= RECORDS SUPPLIED =
━━━━━━━━━━━━━━━━━━━━

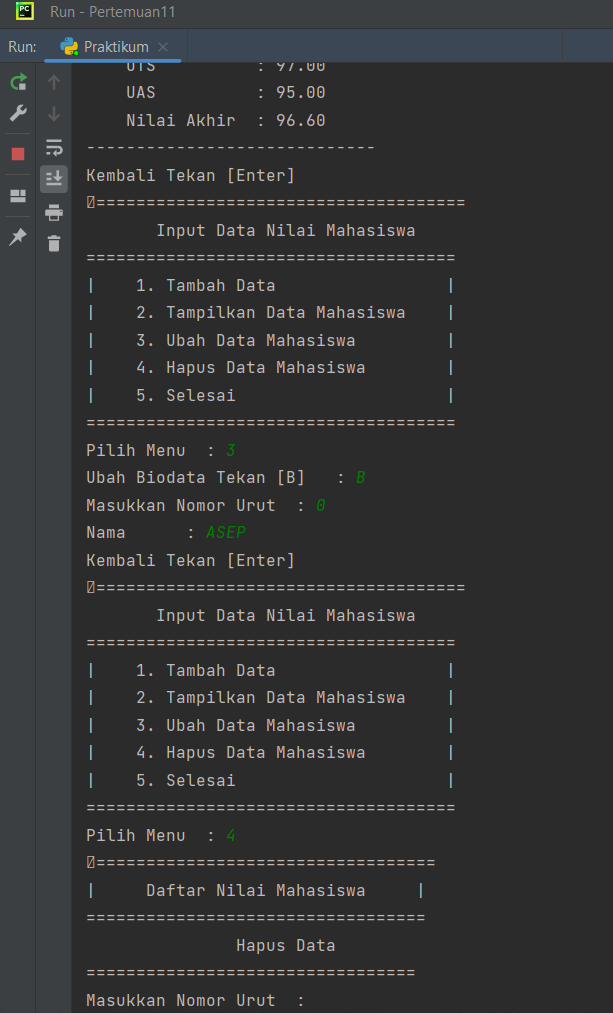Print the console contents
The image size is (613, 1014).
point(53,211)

━━━━━━━━━━━━━━━━━━━━

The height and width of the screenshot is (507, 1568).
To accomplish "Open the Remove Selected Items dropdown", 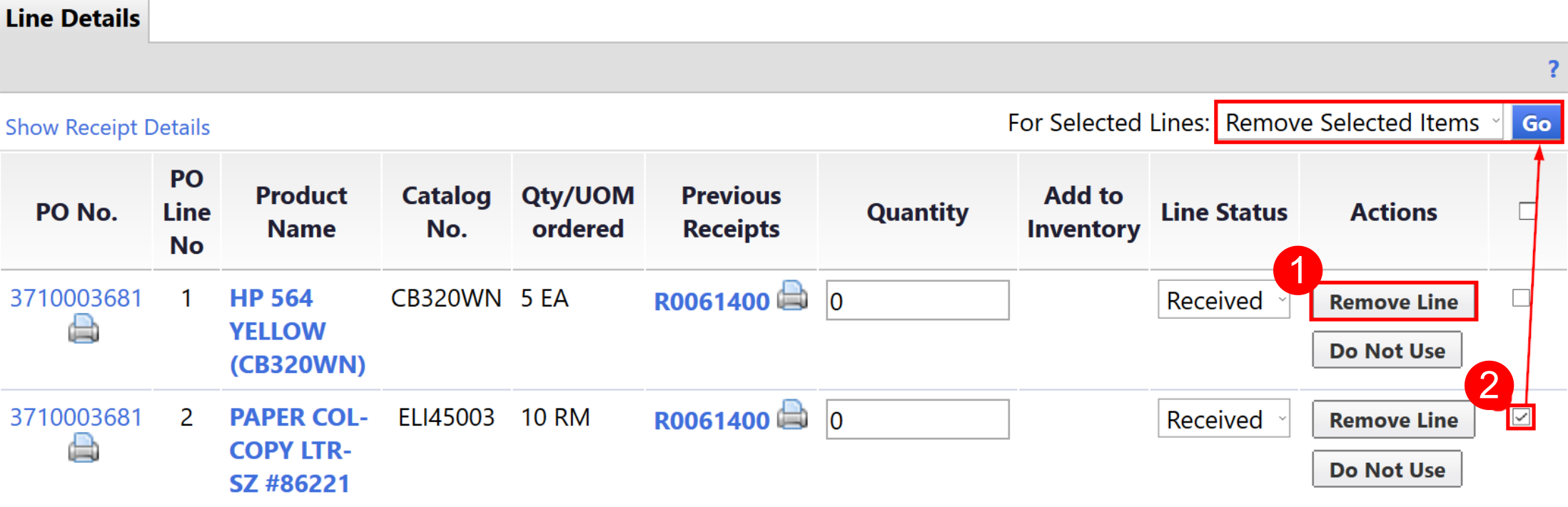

━━━━━━━━━━━━━━━━━━━━

Put the lines starting at the line that contains "Print the console contents" and ending at the line that contains "point(53,211)" into a Markdown table with the columns Row and Line, skipping blank lines. Leave the pictures out.

| Row | Line |
|---|---|
| 1 | Print the console contents |
| 2 | The image size is (613, 1014). |
| 3 | point(53,211) |